A surfer watched in shock as a huge shark suddenly surfaced just feet away and snatched a friend off a boogie board and dragged him to his death, the Los Angeles Times reported Saturday.
Lucas Ransom, 19, died of massive injuries in the shark attack Friday about 100 yards (meters) off a beach near Santa Barbara, California.
"It was very stealth," Ransom's friend Matthew Garcia, who was on a surfboard several feet away, told the Times. "You would have never known there was a shark in the water.
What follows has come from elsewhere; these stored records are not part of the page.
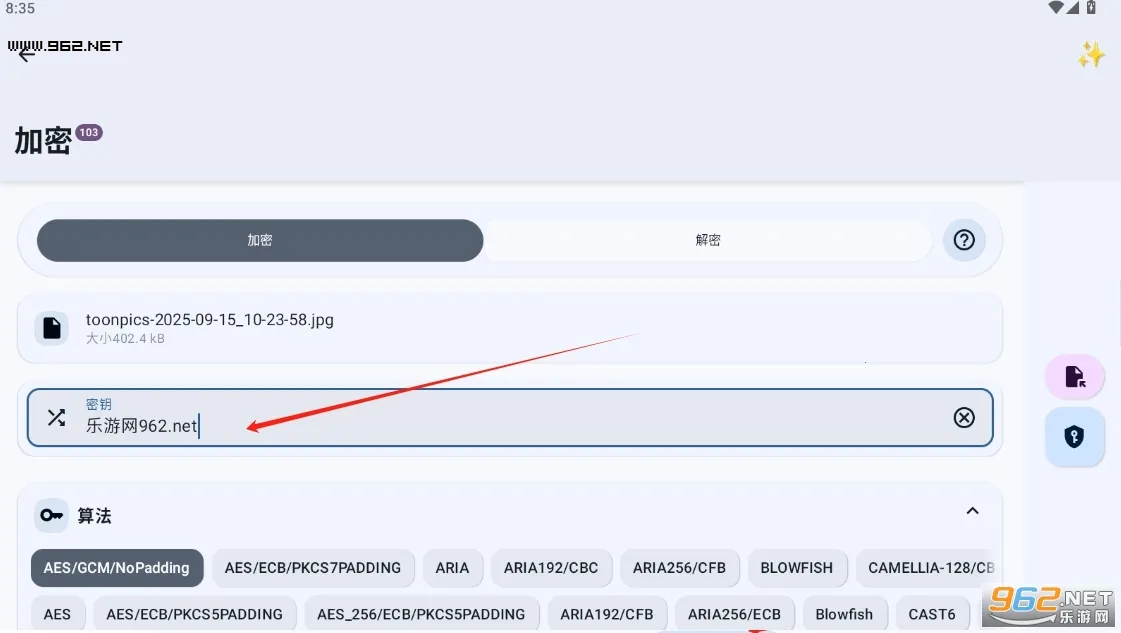Select ARIA256/CFB algorithm chip

pyautogui.click(x=679, y=568)
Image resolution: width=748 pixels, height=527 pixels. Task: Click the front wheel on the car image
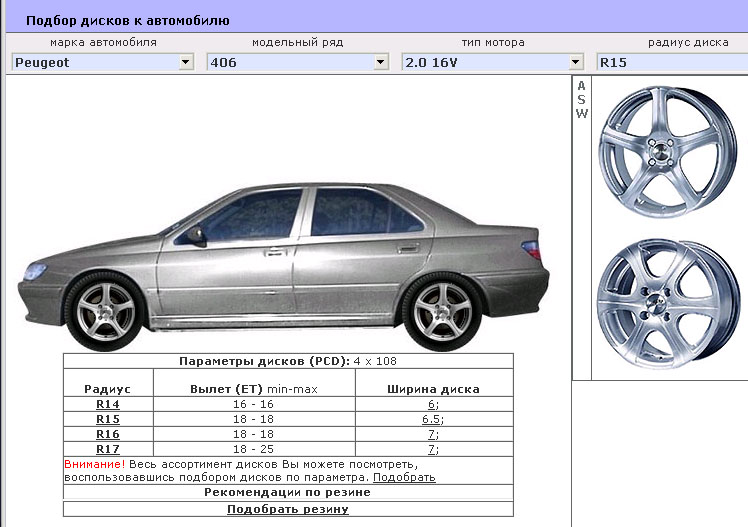point(105,312)
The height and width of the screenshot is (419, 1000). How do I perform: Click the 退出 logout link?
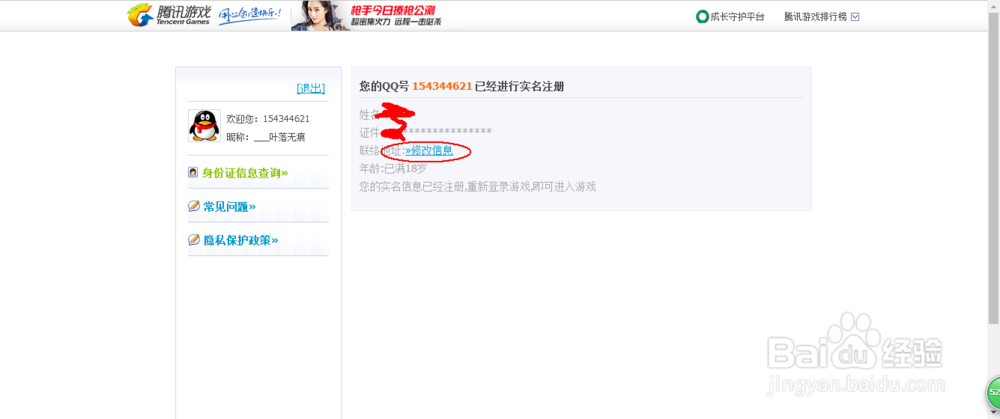(x=311, y=89)
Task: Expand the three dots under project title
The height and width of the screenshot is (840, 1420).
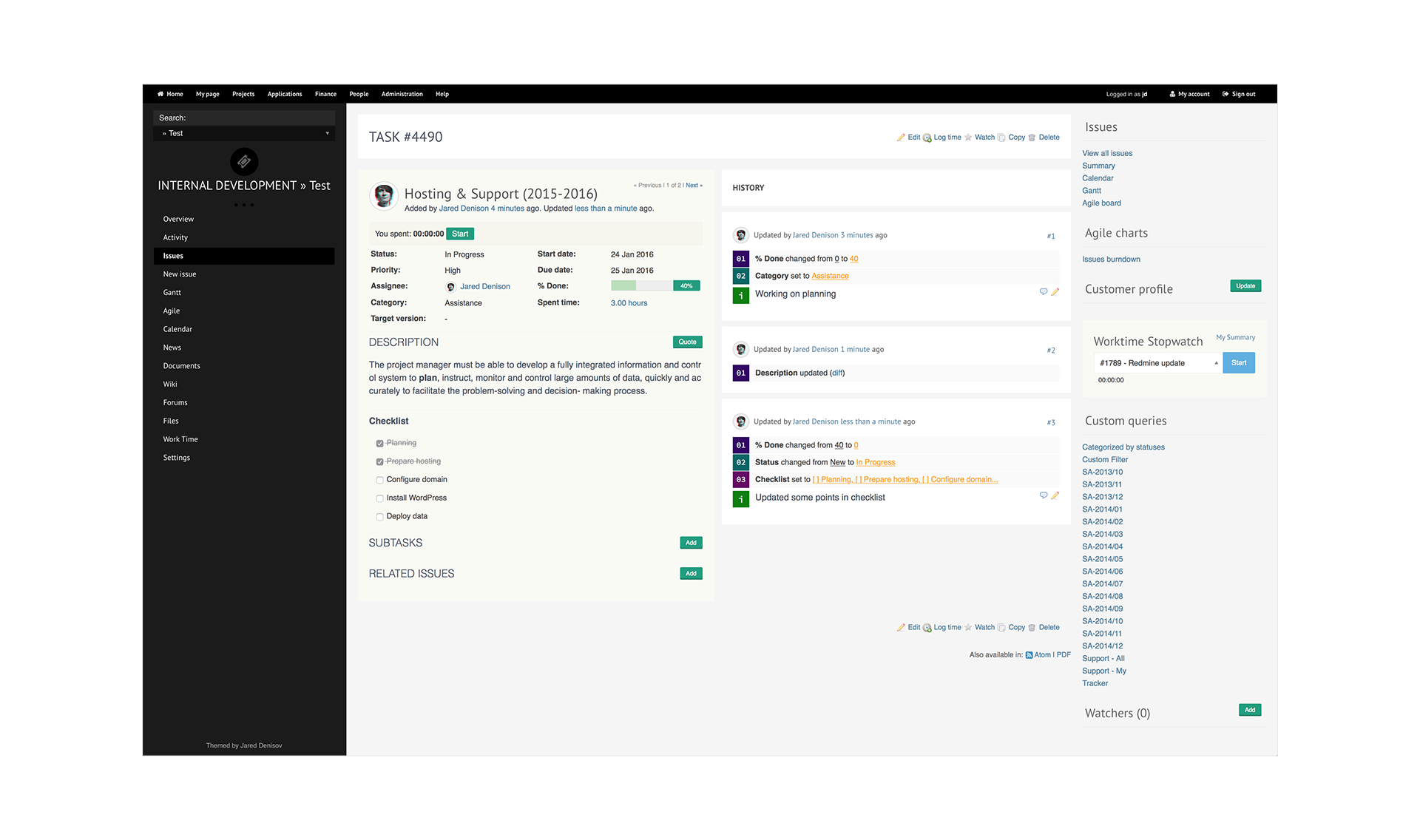Action: [x=244, y=205]
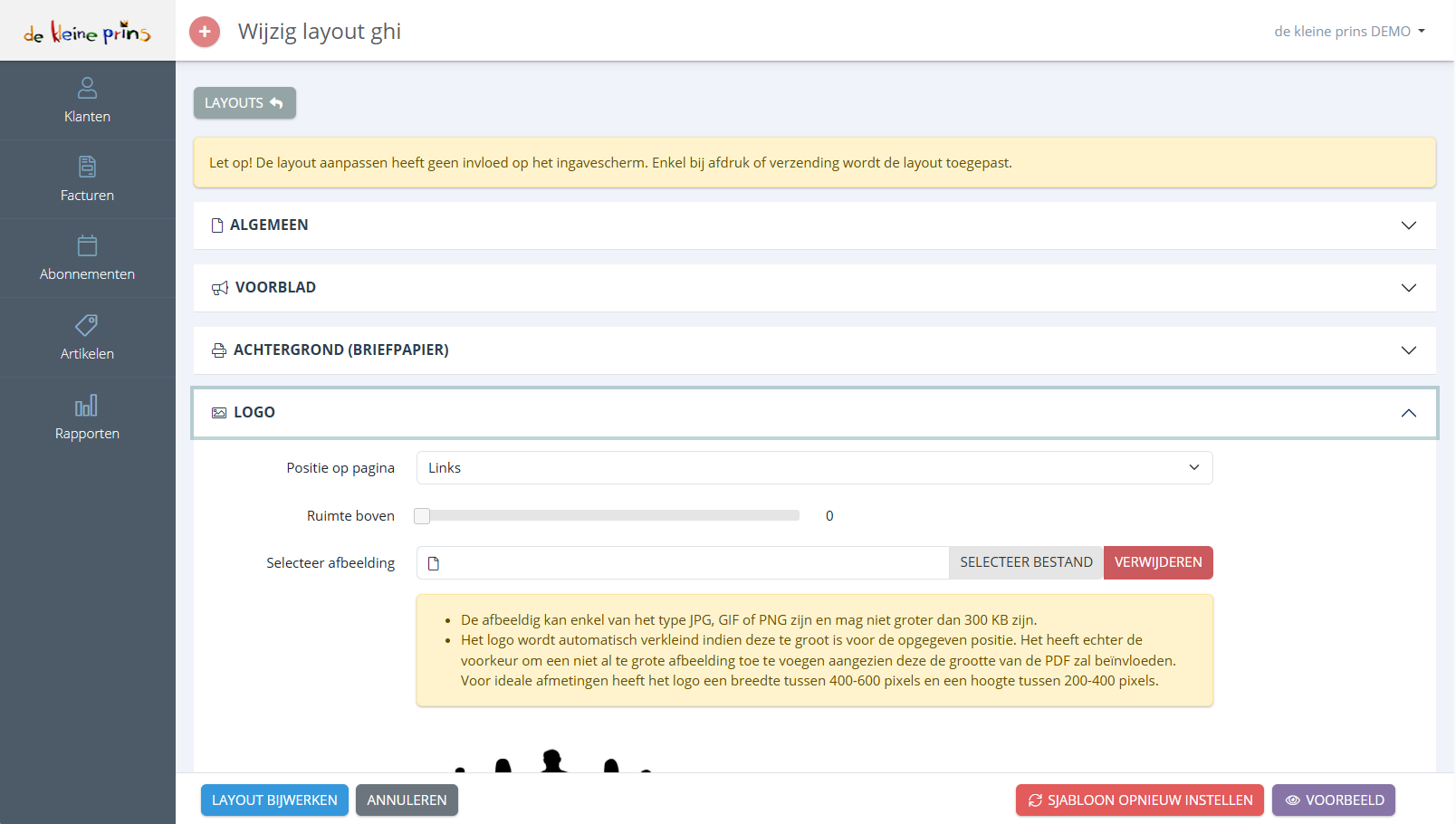
Task: Expand the ALGEMEEN section chevron
Action: tap(1409, 225)
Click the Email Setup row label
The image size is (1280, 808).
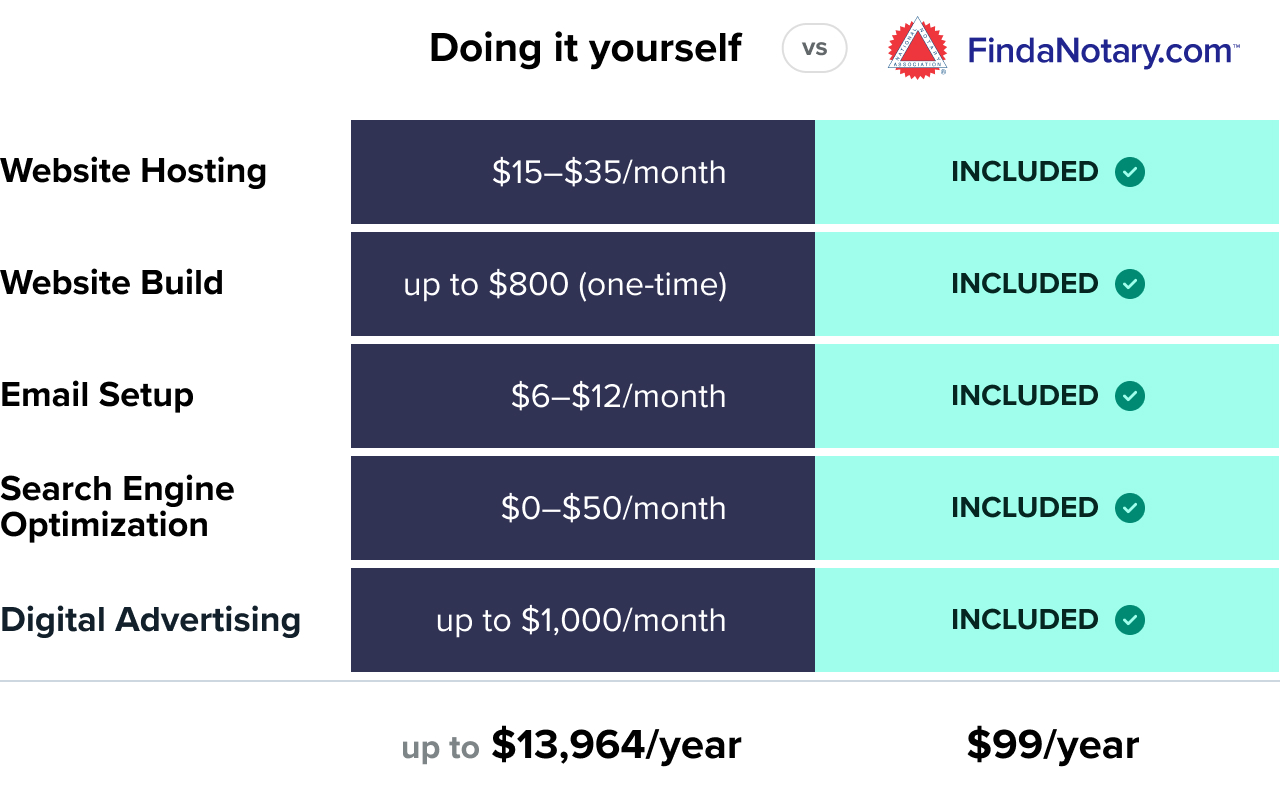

It was all really quick."
He said Ransom looked over and said "Help me dude," before being dragged under.
Witnesses told police the shark was between 14 to 20 feet (four to six meters) in length.
Authorities closed beaches for 72 hours after the attack.
Ransom "was boogie boarding on the break line about 100 yards (meters) off the beach with his friend when a shark suddenly pulled Ransom under the water," the Santa Barbara County Sheriff's Department said in a statement.
"Ransom suffered a massive wound to his left leg and appeared to die shortly thereafter," the office said.
The Times said Garcia tried to give his buddy chest compressions as he pulled him to safety, but Ransom bled to death before they reached the shore.
The attack occurred at Surf Beach at Vandenberg Air Force Base (VAFB) near Santa Barbara, which is some 130 miles (215 kilometers) up the Pacific coast from Los Angeles.
A police photograph showed a 14-inch (35-centimeter) bite in Ransom's boogie board.
Fish and game officials were working to identify the type of shark.
A shark expert told the Times that the culprit was most likely a great white, based on the behavior of the shark and on Ransom's injury.
Candace Ransom told the Times her son Lucas, a student at the University of California Santa Barbara, was a fearless athlete with "the sweetest heart."
The last such fatality involved a great white shark in California in 2008, when a 66-year-old man was attacked as he swam with friends off a San Diego beach.
Marine wildlife experts say humans are not favored prey for sharks, although they sometimes mistake people for seals and sea lions when swimmers wear a wetsuit and fins or lie on a surfboard or boogie board.